SwimSwam welcomes reader submissions about all topics aquatic, and if it’s well-written and well-thought, we might just post it under our “Shouts from the Stands” series. We don’t necessarily endorse the content of the Shouts from the Stands posts, and the opinions remain those of their authors. If you have thoughts to share, please send [email protected]
This “Shouts from the Stands” submission comes from Ben Fisher, a four-year swimming at UC Santa Barbara.
Dear Klete Keller,
I wanted to let you know that you are not alone, nor unique, but you do have a gift to share.
I don’t sympathize with your political views or recent decisions. But I do feel compassion and optimism for your path.
I have spoken to several Olympians and Division I swimmers and a lot of us had a challenging time adapting to civilian life. It’s a lot like kids who have too much sugar and grow addicted to the feel good chemicals. Swimmers become addicted to the chemicals our bodies release when we swim. Something similar happens to surfers, which we don’t hear about until stories of someone like Andy Irons come out. Perhaps you are the Andy Irons of swimming today, except you have an opportunity for redemption in your lifetime.
Like many drugs, I think swimming is therapeutic when applied appropriately and as part of a well-rounded treatment. Competitive swimmers basically experience a mild overdose at least once a day six days a week. It’s been equated to having a similar effect that a drug does. If you’re not into drugs, imagine feeling so warm and good in your body that you can’t do anything but smile at the wall while feeling as happy as ever. That’s what it feels like after a hard swimming practice. Nothing matters. When you’re numbed out like that you don’t really have the chance or reason to develop mind and spirit resilience.
But at some point most of us have to grow up and cannot sustain both the life of an athlete and the life of a normal functioning adult. It is at that point when a swimmer must face their shadow, because they can’t fall back on feeling amazing but must move directly through moments of discomfort. For me, it took a decade of a lot of hard work to develop the resilience to face my own shadow with my shields down and begin the path to my best self.
Some of us (myself included) require moments of crisis to really step up and make the changes our mind and soul require. It would appear the same is true for you, Klete. If this moment is your bottom, relax and let life live through you so you can float back up to the surface, take a deep breath and contribute to a better world.

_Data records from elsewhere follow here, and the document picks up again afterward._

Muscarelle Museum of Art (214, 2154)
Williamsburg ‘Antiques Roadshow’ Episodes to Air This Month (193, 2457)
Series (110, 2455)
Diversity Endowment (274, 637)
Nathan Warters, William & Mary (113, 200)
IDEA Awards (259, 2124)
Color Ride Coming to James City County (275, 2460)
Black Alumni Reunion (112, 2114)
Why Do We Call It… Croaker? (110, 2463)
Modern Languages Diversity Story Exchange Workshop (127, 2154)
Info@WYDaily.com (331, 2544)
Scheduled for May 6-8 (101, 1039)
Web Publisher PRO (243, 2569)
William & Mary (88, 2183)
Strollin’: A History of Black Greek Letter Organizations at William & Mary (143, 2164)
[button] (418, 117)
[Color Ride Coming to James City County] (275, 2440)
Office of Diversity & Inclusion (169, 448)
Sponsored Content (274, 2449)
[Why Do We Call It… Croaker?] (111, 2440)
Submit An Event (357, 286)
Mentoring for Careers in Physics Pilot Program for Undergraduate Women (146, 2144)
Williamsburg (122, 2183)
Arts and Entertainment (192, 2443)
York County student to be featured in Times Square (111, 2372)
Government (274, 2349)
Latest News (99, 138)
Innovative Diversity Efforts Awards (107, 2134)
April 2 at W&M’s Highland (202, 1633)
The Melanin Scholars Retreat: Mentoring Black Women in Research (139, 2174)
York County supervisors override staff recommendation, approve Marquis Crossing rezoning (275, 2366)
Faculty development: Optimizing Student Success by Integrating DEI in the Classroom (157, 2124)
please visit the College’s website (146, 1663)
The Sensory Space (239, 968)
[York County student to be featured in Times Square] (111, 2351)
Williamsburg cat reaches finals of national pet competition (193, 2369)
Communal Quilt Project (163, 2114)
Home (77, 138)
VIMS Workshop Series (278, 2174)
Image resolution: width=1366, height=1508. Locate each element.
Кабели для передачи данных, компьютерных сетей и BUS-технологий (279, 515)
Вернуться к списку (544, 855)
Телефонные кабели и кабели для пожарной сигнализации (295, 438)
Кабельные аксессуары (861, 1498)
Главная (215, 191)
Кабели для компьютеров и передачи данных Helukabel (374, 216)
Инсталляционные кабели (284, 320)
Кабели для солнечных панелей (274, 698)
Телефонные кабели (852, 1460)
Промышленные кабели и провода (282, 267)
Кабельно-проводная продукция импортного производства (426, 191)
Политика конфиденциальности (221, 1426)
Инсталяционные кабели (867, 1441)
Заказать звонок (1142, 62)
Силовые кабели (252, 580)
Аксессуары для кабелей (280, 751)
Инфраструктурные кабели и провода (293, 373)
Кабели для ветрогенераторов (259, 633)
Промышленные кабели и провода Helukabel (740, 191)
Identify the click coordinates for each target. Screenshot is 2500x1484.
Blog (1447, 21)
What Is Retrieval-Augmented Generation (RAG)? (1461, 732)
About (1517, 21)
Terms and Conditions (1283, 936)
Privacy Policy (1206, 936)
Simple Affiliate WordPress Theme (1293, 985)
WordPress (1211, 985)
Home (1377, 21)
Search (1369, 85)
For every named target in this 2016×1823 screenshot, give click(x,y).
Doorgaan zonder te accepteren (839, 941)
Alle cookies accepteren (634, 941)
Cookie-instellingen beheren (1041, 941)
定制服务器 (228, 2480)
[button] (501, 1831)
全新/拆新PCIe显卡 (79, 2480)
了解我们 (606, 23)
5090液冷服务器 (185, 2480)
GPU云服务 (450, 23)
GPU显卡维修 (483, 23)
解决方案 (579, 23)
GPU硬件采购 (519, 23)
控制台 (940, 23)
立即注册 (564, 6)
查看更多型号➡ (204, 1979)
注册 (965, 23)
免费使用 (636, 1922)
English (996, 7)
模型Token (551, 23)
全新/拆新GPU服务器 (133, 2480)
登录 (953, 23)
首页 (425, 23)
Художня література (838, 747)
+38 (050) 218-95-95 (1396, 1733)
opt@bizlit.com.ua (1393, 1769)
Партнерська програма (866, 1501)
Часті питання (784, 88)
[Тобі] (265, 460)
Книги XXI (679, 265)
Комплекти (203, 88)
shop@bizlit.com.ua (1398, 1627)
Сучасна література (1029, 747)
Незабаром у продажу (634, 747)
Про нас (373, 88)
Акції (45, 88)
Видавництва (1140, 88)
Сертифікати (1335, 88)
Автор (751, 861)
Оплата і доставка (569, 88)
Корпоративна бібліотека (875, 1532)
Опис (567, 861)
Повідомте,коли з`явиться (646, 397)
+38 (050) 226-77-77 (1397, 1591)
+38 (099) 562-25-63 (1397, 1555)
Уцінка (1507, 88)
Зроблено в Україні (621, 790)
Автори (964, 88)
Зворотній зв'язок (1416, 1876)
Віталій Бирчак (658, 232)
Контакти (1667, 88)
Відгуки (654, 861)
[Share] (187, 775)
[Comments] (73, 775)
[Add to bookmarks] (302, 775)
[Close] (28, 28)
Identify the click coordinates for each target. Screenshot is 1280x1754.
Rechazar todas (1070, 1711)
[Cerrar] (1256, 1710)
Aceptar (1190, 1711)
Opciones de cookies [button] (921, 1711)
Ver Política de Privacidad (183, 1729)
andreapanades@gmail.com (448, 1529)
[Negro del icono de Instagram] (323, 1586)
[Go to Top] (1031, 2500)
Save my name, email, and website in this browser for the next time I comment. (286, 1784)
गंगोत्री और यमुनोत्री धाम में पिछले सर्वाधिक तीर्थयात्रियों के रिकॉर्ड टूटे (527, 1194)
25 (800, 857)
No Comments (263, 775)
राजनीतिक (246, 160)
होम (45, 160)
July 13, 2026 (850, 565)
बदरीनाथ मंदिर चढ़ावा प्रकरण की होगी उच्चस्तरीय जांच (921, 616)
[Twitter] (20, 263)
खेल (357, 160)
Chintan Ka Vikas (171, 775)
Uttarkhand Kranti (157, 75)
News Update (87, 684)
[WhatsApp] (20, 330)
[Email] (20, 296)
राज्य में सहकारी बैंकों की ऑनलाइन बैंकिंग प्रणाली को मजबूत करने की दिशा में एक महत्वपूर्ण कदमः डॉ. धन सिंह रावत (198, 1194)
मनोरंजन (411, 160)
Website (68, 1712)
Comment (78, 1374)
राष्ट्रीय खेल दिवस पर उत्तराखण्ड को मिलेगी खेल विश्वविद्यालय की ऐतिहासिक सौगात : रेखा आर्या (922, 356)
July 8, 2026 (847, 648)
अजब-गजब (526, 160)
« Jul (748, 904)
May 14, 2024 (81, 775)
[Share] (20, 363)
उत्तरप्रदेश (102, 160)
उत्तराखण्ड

You will have your day in court. But you will also have your opportunity for redemption. Perhaps your story can be the catalyst for a real conversation on the criticality of developing the next generation of swimmers into more resilient, well-rounded individuals. Just as you would treat an overused muscle with exercises to balance out the muscle groups and stabilize the moving parts ,so should they treat somatic swimmers who self-medicate with feel good hormones. It’s wonderful for our bodies to feel great, but to avoid an over-reliance on the inherently temporary physicality of this moment, a robust training routine in stillness of mind and a connection to something larger than ourselves are essential. I am not talking religion as the tool for the soul necessarily, but more so connectedness and purpose.
Just as no one wanted to talk about concussions or off-the-field violence in football or drug use in surfing, no one wants to talk about emotional resilience in swimmers. Your story is being told in the press as if you are a lone wolf. But I am here to say that we are part of the same pack. We are not the same, but we have traveled a very similar road. While most swimmers I know may not have lived in their vehicles, they certainly have suffered to learn many lessons the hard way. I can also say that several people I know and respect have fallen down what I would call the Right Wing Internet Rabbit Hole which I assume you have also found yourself within.
Study your path but don’t let your decisions haunt you. Let them feed your growth and improvement. Let them fuel you to contribute to healing those you have hurt, and helping those you can help. You have made mistakes and there will likely be more cost to pay beyond what has already happened.
I would also ask that the general public, the swimming community and your own friends and family allow justice to take its course but to not play judge and jury. There is a tremendously rich opportunity here if we avoid placing Klete on a shame island and realize we have work to do to heal and prepare for a better future. We must do better to support one another and help us all develop into a more compassionate, more well-rounded community.
Klete, may you see your own light and shine it upon the Earth so that future generations can do better than we have been able to so far.
With great hopes for your future,
Ben Fisher swam four years at UCSB and for most of his life was primarily a swimmer. After a decade of tripping over his own soul trying to work in the corporate sector, he now spends his days working in trees.